Passage provided —
[START]
How to create and share sales performance dashboards in Empler

If you work in sales or sales ops, you already know the drill: everyone wants dashboards, but nobody wants to wade through clunky tools or spend hours making them. This guide is for sales managers, team leads, and anyone who needs to track performance (and actually use the data). We’ll walk through how to build and share sales dashboards in Empler—without drowning in features you don’t need.

1. Figure Out What You Really Need to Track

Before you log in and start clicking around, stop and ask: what do you actually need to see? Sales dashboards only help if they cut through the noise and show you the numbers that matter.

Here’s what most teams care about: - Total sales/revenue (by week, month, quarter) - Pipeline coverage (leads, opps, deals by stage) - Win rates and conversion rates - Top performers (individuals/teams) - Average deal size and sales cycle length

Pro tip: Don’t add every possible metric “just in case.” More isn’t better—it’s distracting.

2. Get Your Data into Empler

Empler can’t show you anything unless your sales data’s there. You’ll usually connect your CRM (like Salesforce or HubSpot), but you can also upload spreadsheets if you’re old-school or testing.

To connect your CRM: 1. Go to Settings > Integrations in Empler. 2. Choose your CRM from the list. 3. Follow the prompts to connect (OAuth or API key—depends on your tool). 4. Pick which data you want to sync (deals, contacts, activities, etc.).

For spreadsheets: - Click “Import Data,” select your file, and map the columns to Empler’s fields. - Keep it clean: headers should match what you’ll want to track later.

What to watch out for: - Garbage in, garbage out. If your CRM is full of duplicates or missing fields, your dashboard will be a mess. - Syncing can take a while the first time. Don’t panic if things take a few minutes to show up.

3. Build a Sales Dashboard from Scratch

Now for the fun part. Here’s the step-by-step:

Step 1: Start a New Dashboard

  • In Empler, go to Dashboards.
  • Click “Create New Dashboard.”
  • Give it a clear name (e.g., “Q2 Sales Overview”). Don’t call it “Dashboard 1.”

Step 2: Add Widgets for Key Metrics

Widgets are those little boxes that show charts, numbers, or lists. Only add what you need.

Common widgets to consider: - Total Sales: Bar or line chart by month. - Pipeline by Stage: Funnel or stacked bar chart. - Win Rate: Simple percentage or trend over time. - Top Reps: Leaderboard table. - Average Deal Size: Single number or trend.

How to add: - Click “Add Widget.” - Pick a metric from your data. - Choose the chart type. (Don’t get fancy unless you need to.) - Name it clearly (“Deals Closed This Month” is better than “Widget 5.”)

Reality check: Pie charts look nice but are almost always useless for sales data. Stick to bar, line, and table formats unless you have a really good reason.

Step 3: Filter and Segment the Data

  • Use filters for teams, regions, product lines, or time frames.
  • Save views if you want to switch between, say, “East Coast Team” and “Full Company.”
[END]
Exercise material —
[START]
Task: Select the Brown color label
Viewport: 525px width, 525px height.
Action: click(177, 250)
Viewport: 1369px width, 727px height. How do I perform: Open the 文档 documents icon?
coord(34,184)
[END]
Things to do —
a - Please copy the part of the Empler dashboard guide that begins at the words "Here’s what most" and stops after "old-school or testing.", word for word.
b - Turn the entries into a JSON list of strings with one string for each line, leaving out any blank lines.

Worked answers —
a -
Here’s what most teams care about: - Total sales/revenue (by week, month, quarter) - Pipeline coverage (leads, opps, deals by stage) - Win rates and conversion rates - Top performers (individuals/teams) - Average deal size and sales cycle length

Pro tip: Don’t add every possible metric “just in case.” More isn’t better—it’s distracting.

2. Get Your Data into Empler

Empler can’t show you anything unless your sales data’s there. You’ll usually connect your CRM (like Salesforce or HubSpot), but you can also upload spreadsheets if you’re old-school or testing.

b -
[
  "Task: Select the Brown color label",
  "Viewport: 525px width, 525px height.",
  "Action: click(177, 250)",
  "Viewport: 1369px width, 727px height. How do I perform: Open the 文档 documents icon?",
  "coord(34,184)"
]